The term may be imprecise because in Medieval England gingerbread
meant simply "preserved ginger" and was a corruption
of the Old French gingebras, derived from the Latin name of the
spice, Zingebar. It was only in the fifteenth century that the
term came to be applied to a kind of cake made with treacle and
flavored with ginger.
Ginger was also discovered to have a preservative effect when
added to pastries and bread, and this probably led to the development
of recipes for ginger cakes, cookies, Australian gingernuts and
flavored breads.
The manufacture of gingerbread appears to have spread throughout
Western Europe at the end of the eleventh century, possibly introduced
by crusaders returning from wars in the Eastern Mediterranean.
From its very beginning gingerbread has been a fairground delicacy.
Many fairs became known as "gingerbread fairs" and gingerbread
items took on the alternative name in England of "fairings"
which had the generic meaning of a gift given at, or brought from,
a fair. Certain shapes were associated with different seasons:
buttons and flowers were found at Easter fairs, and animals and
birds were a feature in Autumn. There is also more than one village
tradition in England requiring unmarried women to eat gingerbread
"husbands" at the fair if they are to stand a good chance
of meeting a real husband. Of course, you could always visit Elizabeth
Botham & Sons, a family-run craft bakery on the North Yorkshire
coast of England, and sample some authentic pastries.
If you lived in London in 1614, your family would have gone
to the Bartholomew Fair on August 24. Of the special cakes prepared
for holidays and feasts in England, many were gingerbread. If
a fair honored a town's patron saint, e.g., St. Bartholomew, the
saint's image might have been stamped (and even gilded) into the
gingerbread you would buy. If the fair were on a special market
day, the cakes would probably be decorated with an edible icing
to look like men, animals, valentine hearts or flowers. Sometimes
the dough was simply cut into round "snaps."
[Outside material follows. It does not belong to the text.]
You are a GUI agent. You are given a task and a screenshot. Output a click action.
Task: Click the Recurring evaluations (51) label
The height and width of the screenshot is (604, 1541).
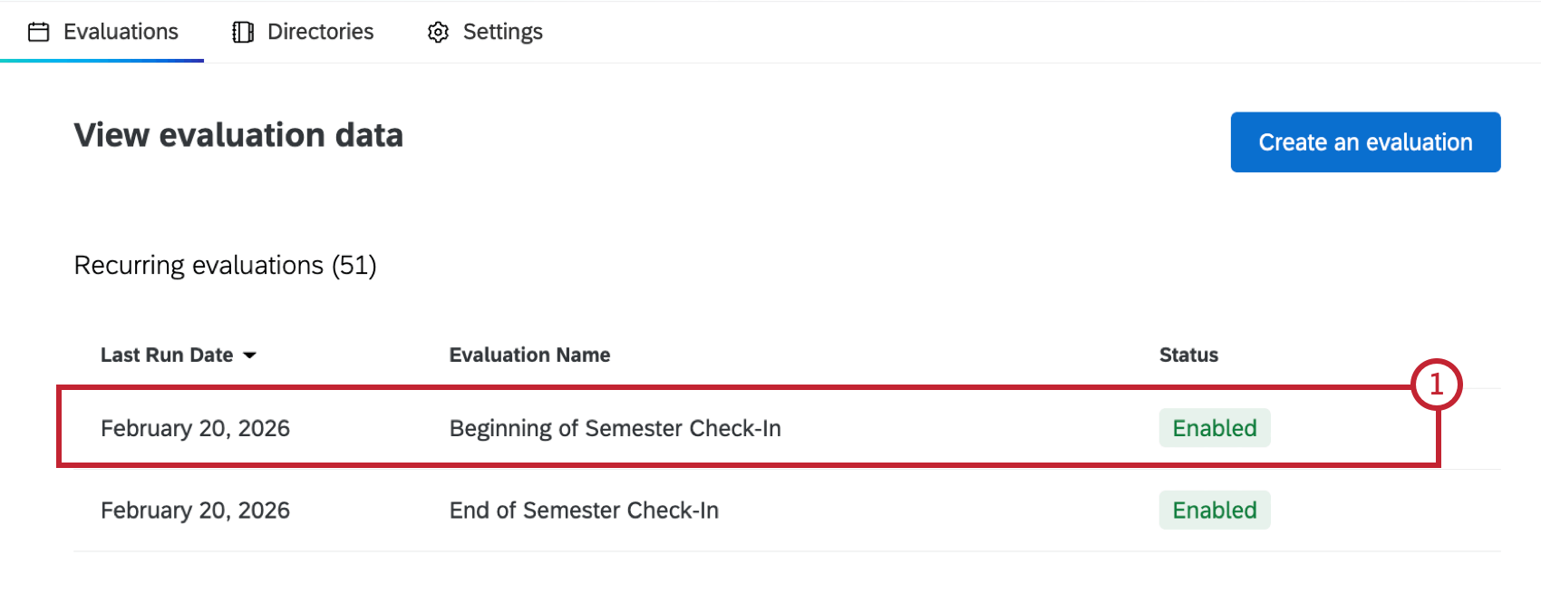point(225,266)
Gingerbread-making was eventually recognized as a profession
in itself. In the seventeenth century, gingerbread bakers had
the exclusive right to make it, except at Christmas and Easter.
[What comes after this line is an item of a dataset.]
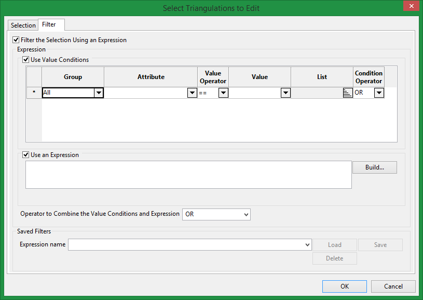The image size is (423, 300).
Task: Click the Attribute column header
Action: click(151, 77)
Their street cries could be heard well into the nineteenth century,
but in 1951, writer Henry Mayhew sadly recorded that "there
are only two men in London who make their own gingerbread nuts
for sale in the streets."
Of all the countries in Europe, Germany is the one with the
longest and strongest tradition of flat, shaped gingerbreads.
At every autumn fair in Germany, and in the surrounding lands
where the Germanic influence is strong, there are rows of stalls
filled with hundreds of gingerbread hearts, decorated with white
and colored icing and tied with ribbons.
If you lived in Nuremberg in 1614, your family would have gone
to the Christkindlmarkt in December. You would have bought carved
Christmas decorations, special sausages, and the famous Nuremberg
Lebkuchen flavored with ginger, which you probably would have
thought was the best in the world. Nuremberg gingerbread was not
baked in the home, but was the preserve of an exclusive Guild
of master bakers, the Lebkuchler.
Nuremberg became known as the "gingerbread capital"
of the world and as with any major trading center, many fine craftsmen
were attracted to the town. Sculptors, painters, woodcarvers and
goldsmiths all contributed to the most beautiful gingerbread cakes
in Europe. Gifted craftsmen carved intricate wooden molds, artists
assisted with decoration in frosting or gold paint. Incredibly
fancy hearts, angels, wreaths and other festive shapes were sold
at fairs, carnivals and markets.
Lebkuchen are made throughout Germany and large pieces of lebkuchen
are used to build Hexenhaeusle ("witches' houses," from
the fairy tale Hansel and Gretel, also called Lebkuchenhaeusel
and Knusperhaeuschen—"houses for nibbling at").
Nuremberg merchants, in fact, were so well known for their
spices that they had the nickname "pepper sacks." From
early on, Nuremberg's Lebkuchen packed into one recipe all the
variety of flavorings available to its bakers—cardamom, cloves,
cinnamon, white pepper, anise and ginger.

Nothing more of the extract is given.